4科目の偏差値が少しでも上がることを重視するから、「いまは(受験科目外の)英語に取り組んでいる場合ではない」といった発想になってしまう。「大切なわが子の入試だ、これで人生が決まるかもしれない」と自分を追い詰めてしまう保護者の方だと難しいだろうなと思います。

茂山 最近は、「受験勉強のために、すべての時間を費やさなければ受からない」という空気が強すぎる気がしますね。例えば小学5、6年の時期に週1回、英会話教室に行くのだって「受験勉強と両立している」と言えると思うわけです。それは、英語に限らず音楽やスポーツも同じ。ひたすら上を目指そうとすると、「隙間の時間を作らず、すべての時間を4科目に費やさなければ不安」という考えに至るのは理解できますが、「ここの学校もいいな」「あの学校も楽しそうだな」と偏差値にとらわれず広く選択肢を持っていれば、英語をはじめとする習い事だって並行してできる。

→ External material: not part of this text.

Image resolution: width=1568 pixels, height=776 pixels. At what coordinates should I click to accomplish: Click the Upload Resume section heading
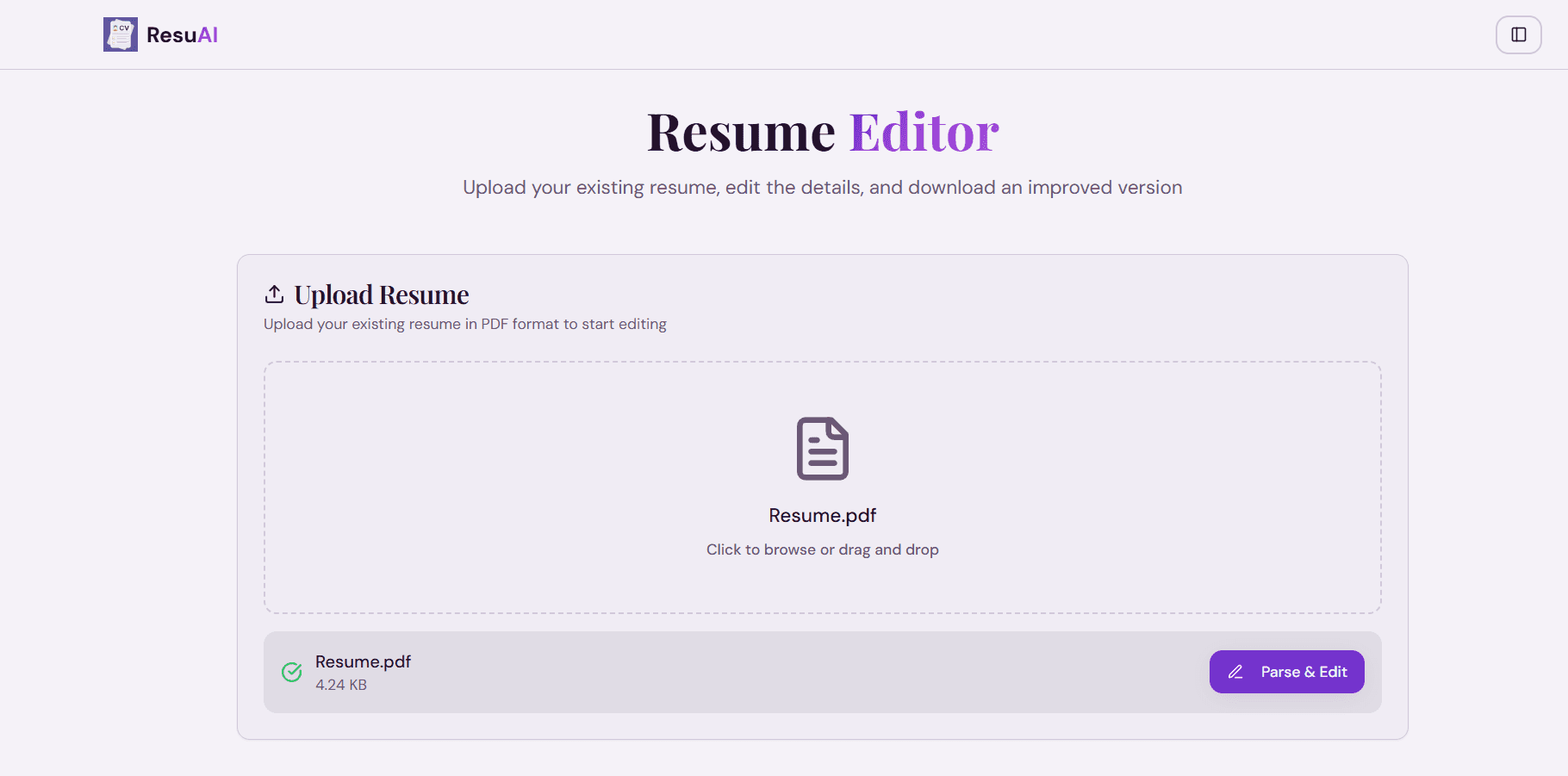382,295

 中学受験のための勉強は、言ってしまえば「中学に入るための勉強」にすぎません。その先につながるような学びや経験は、ないよりはあったほうが、はるかにいいと思います。

迫田 100パーセント同意します。社会人になると、周囲がみな有名な私立の中高一貫校を卒業しているかといえば、そんなことはありませんよね。地方の学校や公立の学校で学んできた人々の集合体で、社会は成り立っている。

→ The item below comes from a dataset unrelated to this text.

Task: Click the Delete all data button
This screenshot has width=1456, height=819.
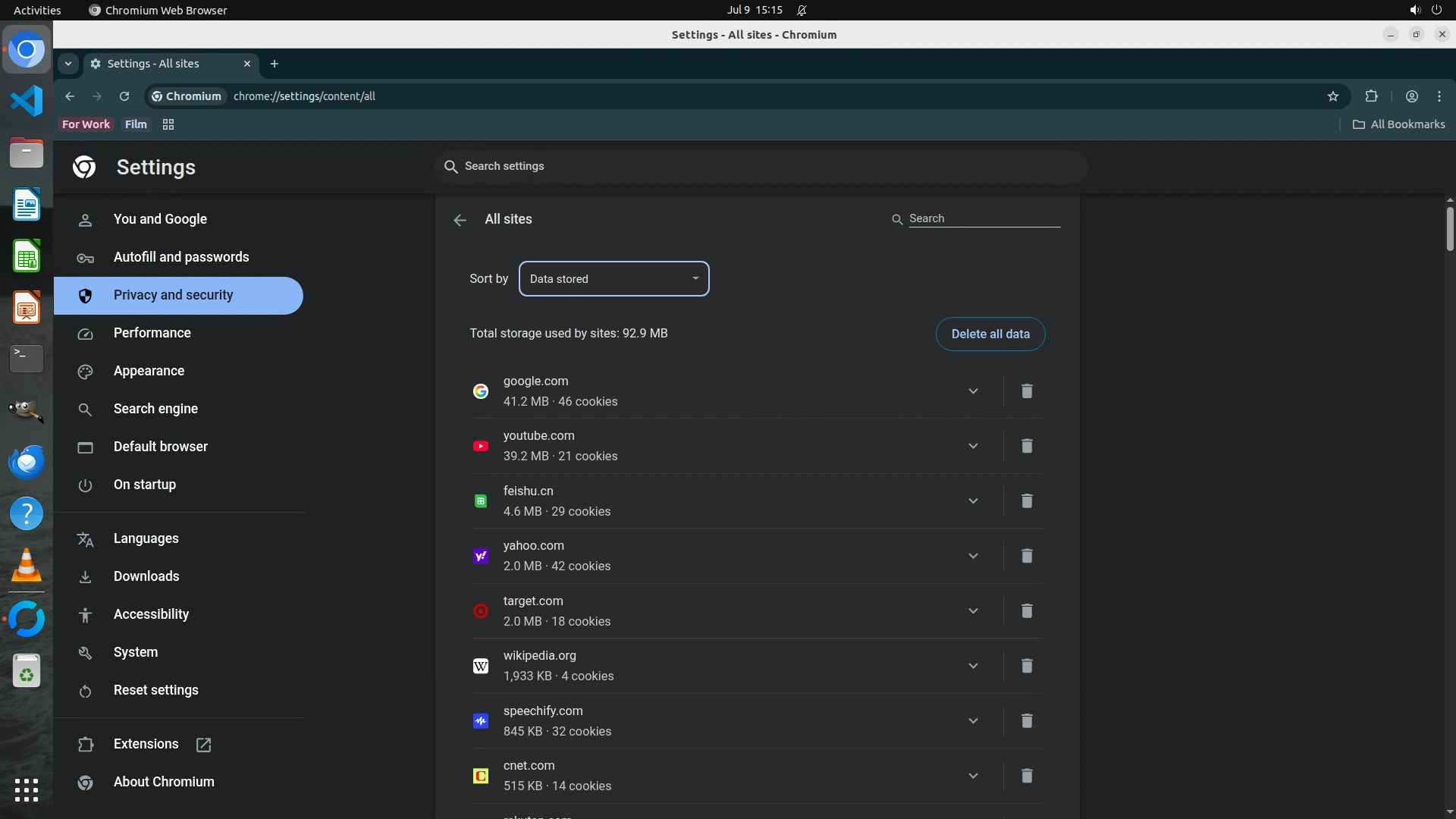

 そう考えると、偏差値にとらわれることにどれだけの意味があるのだろう、とは思いますね。それよりは、習いごとを細々と続けたり、小学生最後の夏休みに少しだけ家族旅行に行ったり、“違う経験”を積んだほうが価値や発見はあるだろうな、と。

茂山 それに、中学に入ると親子で過ごせる時間って一気に減ってしまうんですよね。子どもは、友達や部活の仲間との時間を優先するようになりますから。家族で旅に出て、行った先で時間を決めて集中して勉強をするのだっていい。英語に限らず、塾で勉強をしているだけでは得られない経験ってきっとある。小学生と中学生の子どもを持つ親としても、塾講師としても、そこは強調しておきたいな、と思います。